Neurosyphilis is a serious complication that arises when the bacterium Treponema pallidum, responsible for syphilis, invades the central nervous system. This infection can affect the brain, spinal cord, or the protective membranes surrounding them, known as the meninges. While syphilis itself is a sexually transmitted infection, neurosyphilis represents a distinct and potentially life-threatening progression that can lead to severe neurological and psychiatric issues.
How Syphilis Leads to Neurosyphilis
Syphilis progresses through distinct stages if left untreated: primary, secondary, latent, and tertiary. During the latent stage, the bacteria remain in the body without causing visible symptoms, a period that can last for many years. While neurosyphilis can occur at any point after the initial infection, tertiary neurosyphilis is a late manifestation, often developing 10 to 30 years after the initial infection. The bacteria invade the central nervous system, leading to inflammation and damage to brain tissue, blood vessels, and nerve pathways.

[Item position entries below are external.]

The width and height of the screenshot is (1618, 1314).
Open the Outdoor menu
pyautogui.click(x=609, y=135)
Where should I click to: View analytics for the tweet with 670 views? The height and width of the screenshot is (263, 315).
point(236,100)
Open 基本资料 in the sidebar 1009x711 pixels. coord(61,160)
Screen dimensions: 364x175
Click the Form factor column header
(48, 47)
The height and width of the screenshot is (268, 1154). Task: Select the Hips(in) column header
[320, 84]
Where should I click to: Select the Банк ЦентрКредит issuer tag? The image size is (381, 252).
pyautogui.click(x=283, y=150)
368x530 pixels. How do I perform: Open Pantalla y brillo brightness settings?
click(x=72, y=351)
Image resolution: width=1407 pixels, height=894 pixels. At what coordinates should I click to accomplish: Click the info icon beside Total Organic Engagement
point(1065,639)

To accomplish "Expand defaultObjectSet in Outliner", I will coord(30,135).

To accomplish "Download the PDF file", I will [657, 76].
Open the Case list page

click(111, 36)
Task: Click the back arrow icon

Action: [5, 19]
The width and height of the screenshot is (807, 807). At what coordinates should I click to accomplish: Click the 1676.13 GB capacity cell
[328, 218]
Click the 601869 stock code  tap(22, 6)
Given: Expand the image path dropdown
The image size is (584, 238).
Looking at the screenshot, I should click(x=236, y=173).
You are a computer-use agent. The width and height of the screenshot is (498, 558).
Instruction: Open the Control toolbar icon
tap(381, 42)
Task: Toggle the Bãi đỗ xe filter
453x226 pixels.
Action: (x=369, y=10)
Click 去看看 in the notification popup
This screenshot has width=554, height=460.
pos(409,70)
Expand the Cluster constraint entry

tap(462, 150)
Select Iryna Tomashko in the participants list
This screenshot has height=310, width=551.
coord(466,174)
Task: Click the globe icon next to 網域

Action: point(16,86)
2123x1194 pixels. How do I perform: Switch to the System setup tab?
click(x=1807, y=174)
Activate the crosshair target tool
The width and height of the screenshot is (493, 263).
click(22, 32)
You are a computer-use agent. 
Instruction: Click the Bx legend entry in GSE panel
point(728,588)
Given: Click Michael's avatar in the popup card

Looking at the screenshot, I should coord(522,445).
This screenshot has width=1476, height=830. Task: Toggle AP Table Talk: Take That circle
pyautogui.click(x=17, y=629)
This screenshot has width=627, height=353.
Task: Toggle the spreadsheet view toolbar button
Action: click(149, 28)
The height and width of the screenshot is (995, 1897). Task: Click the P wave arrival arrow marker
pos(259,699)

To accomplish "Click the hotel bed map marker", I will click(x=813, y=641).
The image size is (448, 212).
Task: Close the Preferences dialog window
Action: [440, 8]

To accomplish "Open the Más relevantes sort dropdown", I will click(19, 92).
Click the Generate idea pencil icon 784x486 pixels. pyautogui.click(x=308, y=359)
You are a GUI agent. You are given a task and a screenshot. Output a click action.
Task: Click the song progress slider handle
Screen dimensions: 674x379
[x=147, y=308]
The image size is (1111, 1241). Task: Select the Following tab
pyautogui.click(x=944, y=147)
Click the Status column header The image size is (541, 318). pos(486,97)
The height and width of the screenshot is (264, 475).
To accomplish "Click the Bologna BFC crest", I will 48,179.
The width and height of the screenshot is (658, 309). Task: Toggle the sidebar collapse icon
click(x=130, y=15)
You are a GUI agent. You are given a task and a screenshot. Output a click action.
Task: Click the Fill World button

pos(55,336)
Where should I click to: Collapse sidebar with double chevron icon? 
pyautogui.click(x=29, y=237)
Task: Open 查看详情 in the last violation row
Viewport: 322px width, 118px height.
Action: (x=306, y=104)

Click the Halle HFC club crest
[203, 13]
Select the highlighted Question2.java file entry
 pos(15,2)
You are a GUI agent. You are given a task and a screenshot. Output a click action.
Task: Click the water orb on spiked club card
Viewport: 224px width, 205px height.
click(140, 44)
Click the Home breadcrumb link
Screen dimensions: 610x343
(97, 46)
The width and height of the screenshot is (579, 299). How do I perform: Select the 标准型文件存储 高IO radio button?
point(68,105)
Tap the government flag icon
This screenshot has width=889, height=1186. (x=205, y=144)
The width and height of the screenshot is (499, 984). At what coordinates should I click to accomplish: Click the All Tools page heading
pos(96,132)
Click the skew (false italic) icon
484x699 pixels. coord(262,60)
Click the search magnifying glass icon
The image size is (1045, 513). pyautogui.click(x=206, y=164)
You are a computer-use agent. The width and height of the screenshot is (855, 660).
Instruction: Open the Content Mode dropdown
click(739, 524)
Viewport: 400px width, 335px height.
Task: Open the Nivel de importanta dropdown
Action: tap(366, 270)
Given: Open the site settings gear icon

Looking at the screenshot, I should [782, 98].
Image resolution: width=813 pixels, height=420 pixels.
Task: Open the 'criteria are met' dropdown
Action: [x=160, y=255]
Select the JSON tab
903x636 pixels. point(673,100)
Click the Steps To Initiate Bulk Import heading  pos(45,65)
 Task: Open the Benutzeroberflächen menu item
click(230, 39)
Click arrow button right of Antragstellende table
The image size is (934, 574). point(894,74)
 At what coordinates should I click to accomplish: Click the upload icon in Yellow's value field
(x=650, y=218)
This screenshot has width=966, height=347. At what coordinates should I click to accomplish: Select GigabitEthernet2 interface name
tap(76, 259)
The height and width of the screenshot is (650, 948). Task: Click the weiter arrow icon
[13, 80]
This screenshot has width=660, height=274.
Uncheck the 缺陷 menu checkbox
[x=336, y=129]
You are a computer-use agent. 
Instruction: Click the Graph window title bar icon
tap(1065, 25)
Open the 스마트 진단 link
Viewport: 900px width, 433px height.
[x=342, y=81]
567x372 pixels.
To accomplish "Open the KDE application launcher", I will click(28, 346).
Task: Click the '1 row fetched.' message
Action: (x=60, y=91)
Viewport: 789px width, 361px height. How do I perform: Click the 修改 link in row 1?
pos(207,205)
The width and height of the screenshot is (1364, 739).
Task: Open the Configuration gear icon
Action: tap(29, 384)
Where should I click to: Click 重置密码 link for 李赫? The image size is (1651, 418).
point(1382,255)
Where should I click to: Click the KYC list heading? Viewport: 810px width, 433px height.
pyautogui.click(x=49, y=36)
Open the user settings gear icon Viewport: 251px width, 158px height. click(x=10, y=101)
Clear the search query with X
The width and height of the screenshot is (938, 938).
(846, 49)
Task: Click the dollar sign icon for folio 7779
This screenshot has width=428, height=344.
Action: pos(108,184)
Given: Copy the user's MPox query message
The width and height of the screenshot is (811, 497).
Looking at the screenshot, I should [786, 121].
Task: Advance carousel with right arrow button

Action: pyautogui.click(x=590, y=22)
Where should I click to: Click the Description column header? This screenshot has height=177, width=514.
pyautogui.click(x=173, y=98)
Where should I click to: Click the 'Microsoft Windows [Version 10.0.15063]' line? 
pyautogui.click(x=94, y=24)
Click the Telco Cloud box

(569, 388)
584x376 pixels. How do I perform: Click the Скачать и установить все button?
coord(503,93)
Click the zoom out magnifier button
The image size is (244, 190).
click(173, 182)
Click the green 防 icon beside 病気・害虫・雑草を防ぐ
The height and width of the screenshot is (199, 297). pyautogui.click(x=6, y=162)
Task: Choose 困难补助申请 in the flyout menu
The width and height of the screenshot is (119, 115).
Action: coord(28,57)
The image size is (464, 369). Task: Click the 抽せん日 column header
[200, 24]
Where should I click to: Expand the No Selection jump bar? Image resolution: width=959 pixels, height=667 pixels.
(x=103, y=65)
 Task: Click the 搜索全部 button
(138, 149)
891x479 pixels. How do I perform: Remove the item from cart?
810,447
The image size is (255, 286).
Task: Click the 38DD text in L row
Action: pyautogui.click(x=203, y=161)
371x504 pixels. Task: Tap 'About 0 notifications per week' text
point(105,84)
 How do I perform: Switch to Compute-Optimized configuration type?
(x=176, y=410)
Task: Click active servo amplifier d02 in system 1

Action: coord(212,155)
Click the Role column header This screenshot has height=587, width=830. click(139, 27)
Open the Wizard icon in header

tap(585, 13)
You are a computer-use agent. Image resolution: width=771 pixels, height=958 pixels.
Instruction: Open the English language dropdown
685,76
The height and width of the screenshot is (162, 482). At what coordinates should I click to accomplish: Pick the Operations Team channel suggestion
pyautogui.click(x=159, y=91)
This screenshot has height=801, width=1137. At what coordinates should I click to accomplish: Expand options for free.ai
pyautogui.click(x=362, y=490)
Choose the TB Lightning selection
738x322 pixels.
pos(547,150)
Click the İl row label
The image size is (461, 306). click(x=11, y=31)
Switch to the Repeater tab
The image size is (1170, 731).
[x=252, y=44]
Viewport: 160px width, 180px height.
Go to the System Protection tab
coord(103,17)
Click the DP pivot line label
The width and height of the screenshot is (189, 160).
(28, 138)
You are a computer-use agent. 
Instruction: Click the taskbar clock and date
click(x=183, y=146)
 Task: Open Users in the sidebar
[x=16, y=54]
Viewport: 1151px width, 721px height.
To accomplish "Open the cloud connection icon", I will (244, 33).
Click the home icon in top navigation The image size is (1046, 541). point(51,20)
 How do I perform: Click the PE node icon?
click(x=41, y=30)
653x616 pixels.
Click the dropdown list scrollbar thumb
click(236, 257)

Recognizing Tertiary Neurosyphilis
Tertiary neurosyphilis can present with a wide range of severe neurological and psychiatric symptoms, reflecting the extensive damage the bacteria inflict on the central nervous system. One form, General Paresis, involves a slow degeneration of the brain, leading to cognitive decline, dementia, and significant personality changes. Individuals may exhibit psychiatric symptoms such as delusions, hallucinations, and severe mood swings, progressing to the point of being bedridden.
Another distinct manifestation is Tabes Dorsalis, which primarily affects the posterior columns of the spinal cord. This leads to sensory disturbances like “lightning pains”—sharp, sudden pains in the limbs or abdomen—and a loss of proprioception, the sense of body position. Patients may experience ataxia, an uncoordinated and unbalanced gait, along with bladder control issues and the presence of Argyll Robertson pupils, which constrict when focusing on a near object but do not react to light.
Meningovascular neurosyphilis arises from inflammation of the blood vessels supplying the central nervous system, which can lead to blood clots and block blood flow to brain tissue. This can result in stroke-like symptoms, seizures, and other neurological deficits depending on the affected brain regions. Additionally, tertiary neurosyphilis can involve sensory organs, causing ocular syphilis, which may lead to vision loss, or otosyphilis, affecting the vestibulocochlear nerve and resulting in hearing loss, tinnitus, or vertigo.
Diagnosing and Treating Neurosyphilis
Diagnosis of neurosyphilis involves clinical evaluation, blood tests, and cerebrospinal fluid (CSF) analysis. A lumbar puncture collects CSF from the lower back to examine it for signs of infection. CSF analysis often reveals an elevated white blood cell count (pleocytosis), increased protein levels, and a positive CSF-VDRL (Venereal Disease Research Laboratory) test. While CSF-VDRL is highly specific, other tests like CSF-FTA-ABS may be used if sensitivity is a concern.
Blood tests, such as RPR (Rapid Plasma Reagin), VDRL, FTA-ABS (Fluorescent Treponemal Antibody Absorption), and TP-PA (Treponema Pallidum Particle Agglutination Assay), are also performed to detect antibodies against the syphilis bacterium. These blood tests indicate a syphilis infection, but the lumbar puncture is necessary to confirm central nervous system involvement. Neuroimaging techniques like MRI or CT scans can help identify structural abnormalities in the brain or spinal cord.
Treatment for neurosyphilis is high-dose intravenous penicillin G, administered for 10 to 14 days. This regimen ensures sufficient antibiotic levels reach the central nervous system to eradicate the infection. For individuals with penicillin allergies, desensitization to penicillin is preferred, though alternatives like ceftriaxone are considered. Early diagnosis and treatment can halt disease progression and sometimes reverse symptoms; however, existing neurological damage may not always be fully reversible. Follow-up CSF examinations are recommended every six months until the cell count normalizes to ensure treatment success.